Access To Birth Control Is Literally All It Would Take To Cut Abortion Rates By Two Thirds

by Christina Marfice
Via Evening Standard / Getty Images

When I was a college student, almost all birth control was inaccessible to me. Pills could run anywhere from $15-$50 a month, money I didn’t have when I was scraping together my minimum wage earnings for tuition, books and rent. Long-term methods like IUDs and implants carried an upfront cost of $500-$1,000 — money I definitely didn’t have. There was a Planned Parenthood in my city, but it was a 20-minute drive away, and I had no car in a town with inadequate public transportation. I was forced to rely on free condoms from the student health center, even though I was never quite comfortable with the fact that they left open a 2 percent chance of pregnancy.
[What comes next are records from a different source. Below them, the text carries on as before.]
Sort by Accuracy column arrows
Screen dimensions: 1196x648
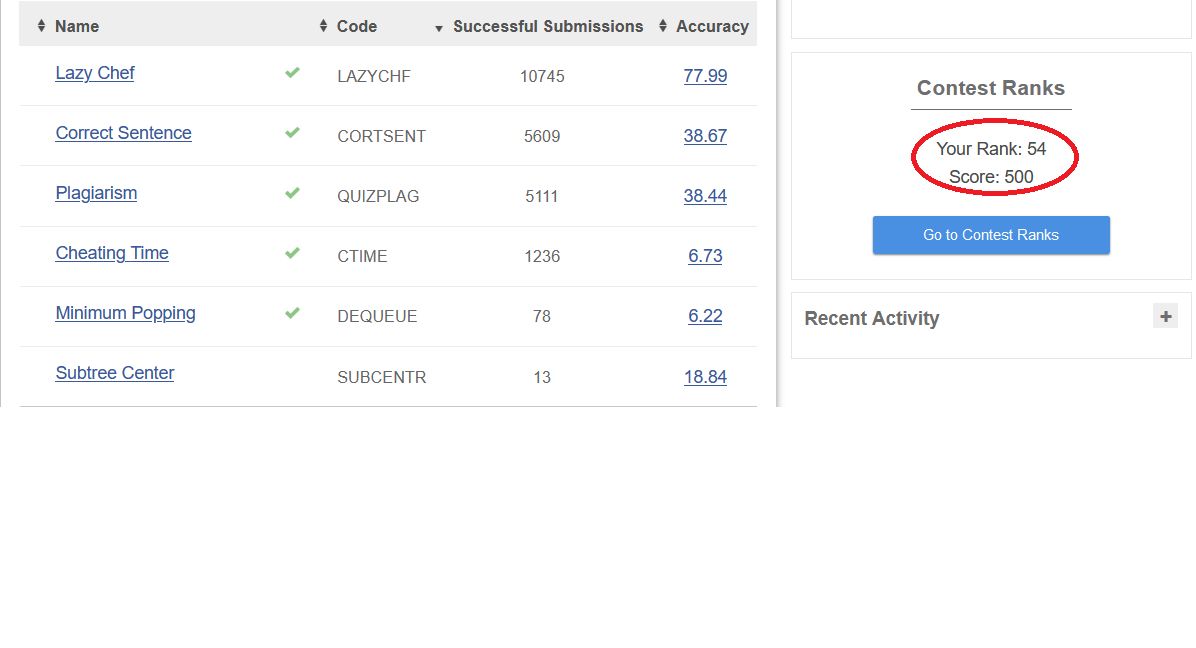(663, 26)
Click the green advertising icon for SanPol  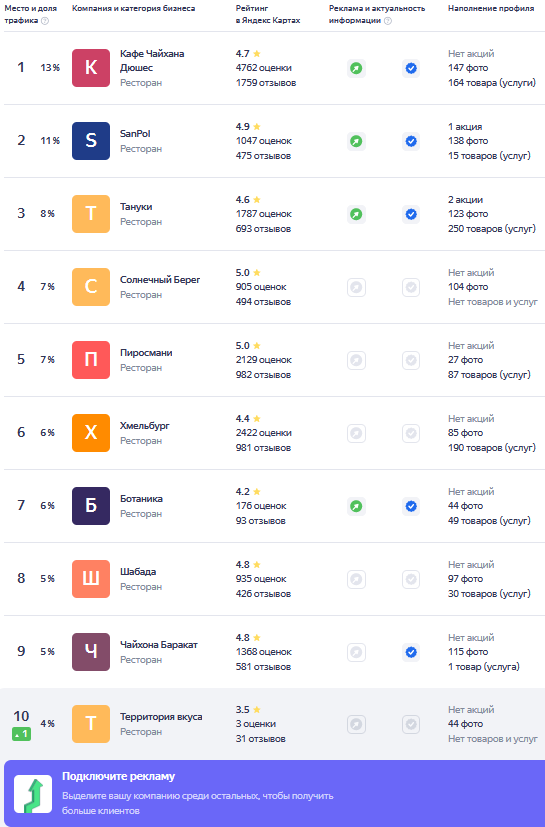356,141
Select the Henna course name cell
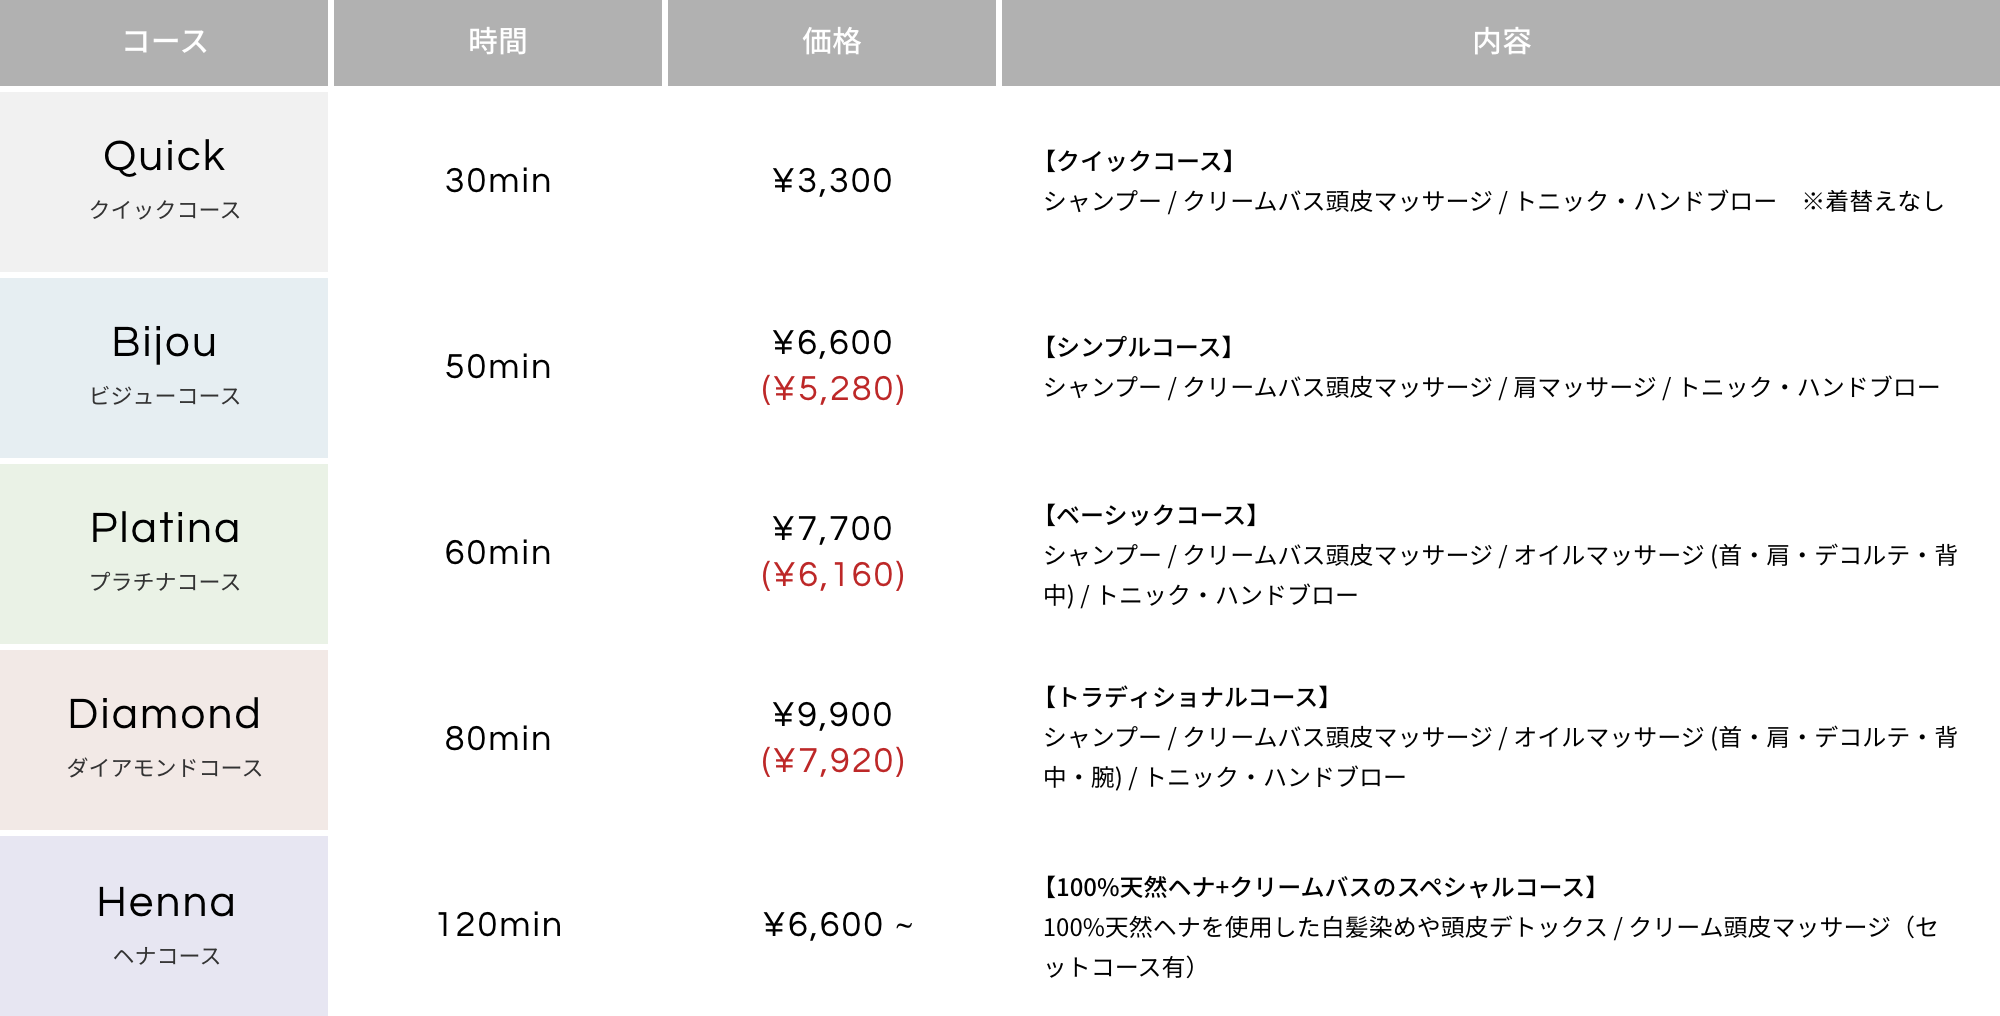 165,924
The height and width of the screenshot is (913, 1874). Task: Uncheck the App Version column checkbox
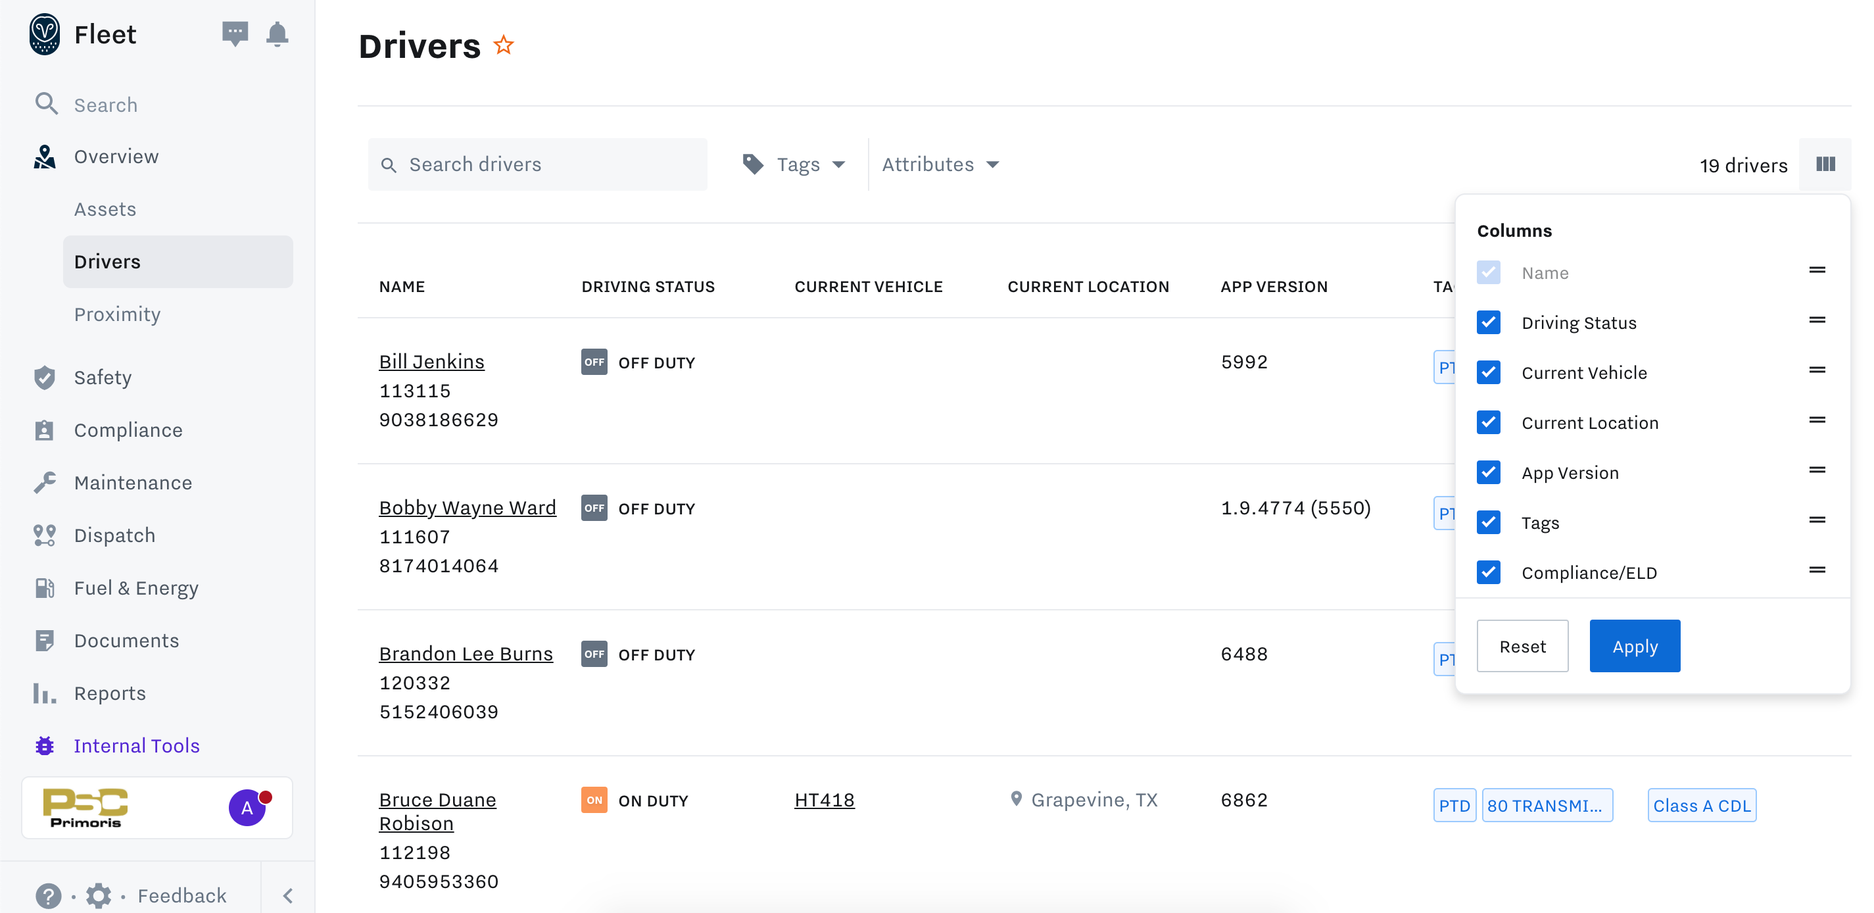point(1488,472)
And my story is far from unique.

According to the American College of Obstetricians and Gynecologists, 49 percent of all pregnancies are unintended, and those happen because “multiple barriers prevent women from obtaining contraceptives or using them effectively and consistently,” the ACOG found in a 2015 study. The group has been pushing for universal, free access to birth control for all women, and for good reason — a new study commissioned by the Planned Parenthood Action Fund and conducted by Child Trends, an independent nonprofit research organization that specializes in child health and development, found that if all women ages 15-39 who were not trying to get pregnant used birth control methods offered at Planned Parenthood, the unintended pregnancy rate would drop 64 percent, the unintended birth rate would drop 63 percent and abortions would be cut by a staggering 67 percent.

What’s more, that kind of universal access to Planned Parenthood’s services would save $12 billion in public health care costs each year, which includes a 50 percent reduction in public spending related to unintended pregnancies.

This is as Planned Parenthood is fighting to retain its federal funding, facing demands by the Trump administration that it stop providing abortion services altogether in order to keep its funding, even though it is literally illegal to use federal tax dollars to fund abortion services. Instead, those federal dollars allow Planned Parenthood to accept Medicaid and provide Title X care — the federal family planning program. Planned Parenthood says that close to 60 percent of its patients rely on federal funding to receive care through the organization.

“If you take into account the fact that Planned Parenthood serves about 2.5 million people each year with essential health services and that many of those folks are on Medicaid or accessing services through Title X, that’s extremely problematic,” women’s health policy expert and senior fellow for the Center for American Progress Jamila Taylor told Yahoo. “When you consider the fact that for these same patients, Planned Parenthood often serves as the single access point for their health care, a restriction like this is only going to further disservice disadvantaged communities.”

Taylor added that 70 percent of Americans support Roe V. Wade and think that abortions should remain legal in the U.S., so “asking Planned Parenthood or any other provider that may be receiving federal funding to not provide this service is just placing barriers on important health care.”

She continued, “Based on the profile of what we know about the folks Planned Parenthood serves, slashing their funding from the Medicaid program in particular is going to have a harmful effect on low-income people, people of color, and LGBT young people. These are communities that disproportionately rely on essential health care through Planned Parenthood. So, when we talk about stripping their funding, this isn’t about Planned Parenthood per se, but about taking away essential health coverage to these people.”